_WHAT TO DO_.
In the listing below, locate the line with "At what coordinates" and the line with "Given: Toggle the TEXT view mode button", then output both and everything between them exactly, minus any pictures.

_ENTRIES PROVIDED_.
((

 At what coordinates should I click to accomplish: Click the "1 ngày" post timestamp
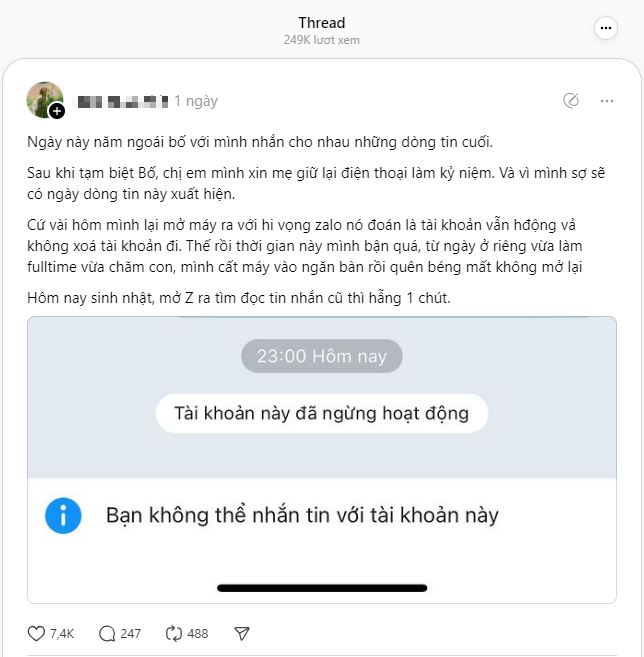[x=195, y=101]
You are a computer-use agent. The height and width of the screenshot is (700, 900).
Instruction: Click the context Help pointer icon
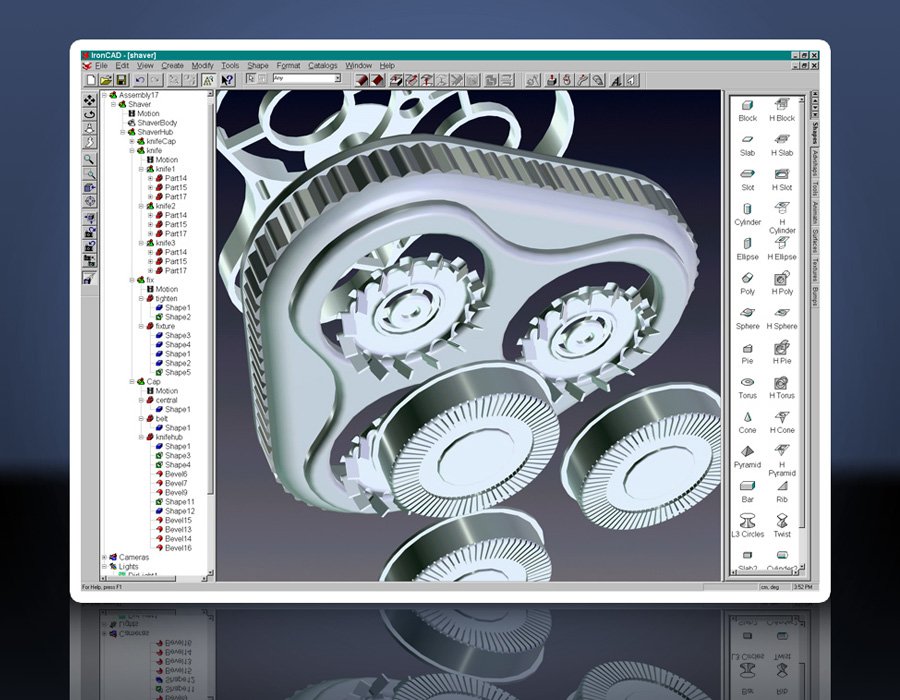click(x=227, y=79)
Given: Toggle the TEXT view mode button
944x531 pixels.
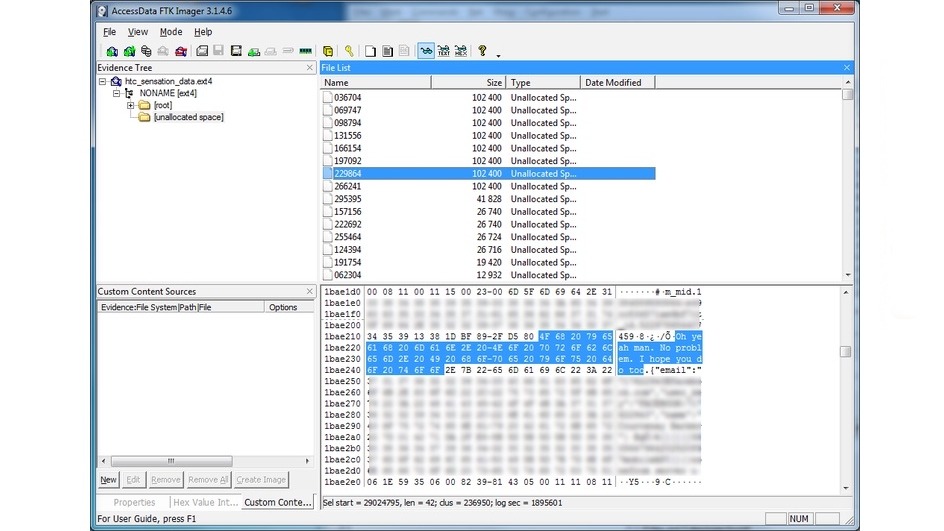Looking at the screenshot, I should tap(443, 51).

))
((

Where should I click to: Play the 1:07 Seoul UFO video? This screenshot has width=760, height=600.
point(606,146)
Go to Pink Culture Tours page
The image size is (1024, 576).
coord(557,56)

))

_REPLY_.
 At what coordinates should I click to accomplish: Click the "1 ngày" post timestamp
[x=195, y=101]
You are a computer-use agent. The height and width of the screenshot is (700, 900).
Instruction: Click the context Help pointer icon
click(x=227, y=79)
Given: Toggle the TEXT view mode button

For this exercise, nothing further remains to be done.